Às vezes, é preciso tempo. E ele com certeza foi necessário para que se compreendesse a importância do trabalho do compositor argentino Astor Piazzolla. Para o mundo do tango, foi um traidor – chamaram-no inclusive de assassino do gênero; para a música clássica, nem sempre foi fácil compreender o modo como trafegava entre o erudito e o popular.
Mas a qualidade da música falou mais alto. E, no dia de seu centenário, o compositor é celebrado como uma das vozes incontornáveis da composição latino-americana do século XX, com obras interpretadas por músicos e orquestras de todo o mundo.
Piazzolla nasceu em 11 de março de 1921 em Buenos Aires mas, ainda criança, mudou-se com a família para Nova York. Lá ficou até os 15 anos de idade. E, durante esse tempo, cresceu ouvindo a música que seu pai costumava colocar para tocar em casa, com destaque para discos de Carlos Gardel e algumas obras de Bach. Foi ainda nos Estados Unidos que ganhou do pai um bandoneon de segunda mão.
De volta à Argentina, em 1936, passou a tocar em conjuntos de tango, até encontrar uma vaga no principal grupo da época, a orquestra de Aníbal Troilo. Para ele, trabalhou também como arranjador e eventualmente tocando piano. Cinco anos mais tarde, passou a estudar composição com Alberto Ginastera, que lhe apresentou a música de Stravinsky, Bartók e Ravel. Escreveu um prelúdio para violino e uma suíte para cordas. E, pouco depois, partiu para Paris, onde foi aluno de Nadia Boulanger.
O contato com a professora não foi exatamente como Piazzolla esperava. Ele mais tarde se lembraria do modo como, ao se apresentar para ela, procurou deixar para trás o tango, imaginando um caminho tradicionalmente “clássico”. Mas foi apenas quando começou a improvisar ao piano algumas ideias ligadas ao gênero que despertou o interesse de Boulanger. Ela disse a ele: nunca abandone o tango, o tenha como fonte de criação. “Foi então que eu me dei conta de que eu tinha algo que se poderia chamar de estilo.”
Mesmo nos anos com Troilo, Piazzolla acabava batendo de frente com o chefe, por conta de ideias musicais consideradas “avançadas demais”. E, em sua volta à Argentina, não seria diferente. Em 1955, ele fundou o Octeto Buenos Aires, que tinha um violão elétrico em sua formação, e introduziu elementos ligados ao jazz, ao folclore e à música clássica em suas composições. Era o Novo Tango, que daria ao mundo nos anos seguintes obras como Adios Nonino, Libertango, La muerte del angel, Tristezas de un doble ou Oblivion.

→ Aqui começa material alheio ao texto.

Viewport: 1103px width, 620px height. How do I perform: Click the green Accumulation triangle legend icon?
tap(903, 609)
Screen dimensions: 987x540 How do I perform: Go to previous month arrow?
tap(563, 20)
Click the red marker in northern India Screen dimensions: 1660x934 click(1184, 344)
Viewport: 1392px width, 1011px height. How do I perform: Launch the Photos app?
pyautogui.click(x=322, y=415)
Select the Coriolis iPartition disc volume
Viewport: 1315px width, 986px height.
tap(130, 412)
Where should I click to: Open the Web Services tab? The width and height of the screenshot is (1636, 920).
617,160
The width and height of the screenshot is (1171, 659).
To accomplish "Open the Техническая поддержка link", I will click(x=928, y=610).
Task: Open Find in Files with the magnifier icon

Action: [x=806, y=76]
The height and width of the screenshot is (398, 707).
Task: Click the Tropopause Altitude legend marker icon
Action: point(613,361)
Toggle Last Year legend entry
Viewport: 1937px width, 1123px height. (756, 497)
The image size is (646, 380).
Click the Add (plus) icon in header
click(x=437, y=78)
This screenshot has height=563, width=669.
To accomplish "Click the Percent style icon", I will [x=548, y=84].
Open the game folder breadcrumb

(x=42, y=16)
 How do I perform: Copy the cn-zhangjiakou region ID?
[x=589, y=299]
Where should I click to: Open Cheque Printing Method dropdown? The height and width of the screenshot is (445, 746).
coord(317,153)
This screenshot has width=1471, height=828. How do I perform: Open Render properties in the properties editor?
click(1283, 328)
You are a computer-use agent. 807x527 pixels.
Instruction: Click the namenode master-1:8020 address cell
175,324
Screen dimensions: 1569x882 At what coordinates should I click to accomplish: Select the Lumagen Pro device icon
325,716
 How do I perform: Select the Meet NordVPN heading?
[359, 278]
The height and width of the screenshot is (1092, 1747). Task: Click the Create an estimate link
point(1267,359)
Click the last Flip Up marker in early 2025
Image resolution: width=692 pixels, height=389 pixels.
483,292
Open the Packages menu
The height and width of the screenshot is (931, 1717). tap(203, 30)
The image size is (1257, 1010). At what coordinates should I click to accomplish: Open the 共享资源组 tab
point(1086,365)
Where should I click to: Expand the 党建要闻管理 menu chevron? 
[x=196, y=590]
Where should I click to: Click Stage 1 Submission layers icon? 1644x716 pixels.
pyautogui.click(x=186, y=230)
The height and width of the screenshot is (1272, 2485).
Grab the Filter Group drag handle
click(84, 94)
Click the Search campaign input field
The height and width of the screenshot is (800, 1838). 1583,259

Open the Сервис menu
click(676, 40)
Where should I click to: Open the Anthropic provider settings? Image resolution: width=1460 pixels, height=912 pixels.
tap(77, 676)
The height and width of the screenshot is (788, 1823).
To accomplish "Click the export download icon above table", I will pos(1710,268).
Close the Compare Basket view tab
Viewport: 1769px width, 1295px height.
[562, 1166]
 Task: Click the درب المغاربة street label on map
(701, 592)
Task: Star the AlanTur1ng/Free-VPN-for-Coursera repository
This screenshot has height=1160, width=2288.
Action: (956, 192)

Piazzolla, nem sempre reconhecido pelo meio musical argentino, passou longas temporadas na Itália e nos Estados Unidos.
“A resistência não foi pequena. Em diálogo com Ernesto Sábato, Jorge Luis Borges, que chegou a ter seus versos musicados por Piazzolla, afirmou que, depois de ouvir seis obras do músico numa apresentação, se levantou e disse “vou embora; como não estão tocando tango, hoje”, lembra o crítico musical Irineu Franco Perpetuo em artigo publicado pela Folha de S. Paulo. “Outras reações seriam menos bem-humoradas, e incluiriam até ameaças à integridade física de Piazzolla. Ele prosseguiu, contudo, impávido em seu "projeto crossover”. De um lado, combinando as melodias sentimentais e nostálgicas de seus tangos com harmonias ousadas e procedimentos contrapontísticos sofisticados importados da música barroca, como a fuga e similares. De outro, urdindo partituras orquestrais em que o elemento de tango fica cada vez mais evidente.
Com o tempo, porém, veio o reconhecimento no cenário musical de seu país e em todo o mundo, com sua obra despertando cada vez mais interesse. Uma obra diversa, que inclui a ópera Maria de Buenos Aires, Fuga y mistério, Le grand tango (estreado por Mstislav Rostropovich) ou as Quatro estações portenhas. O compositor morreu em 1992, dois anos após sofrer um derrame em Paris.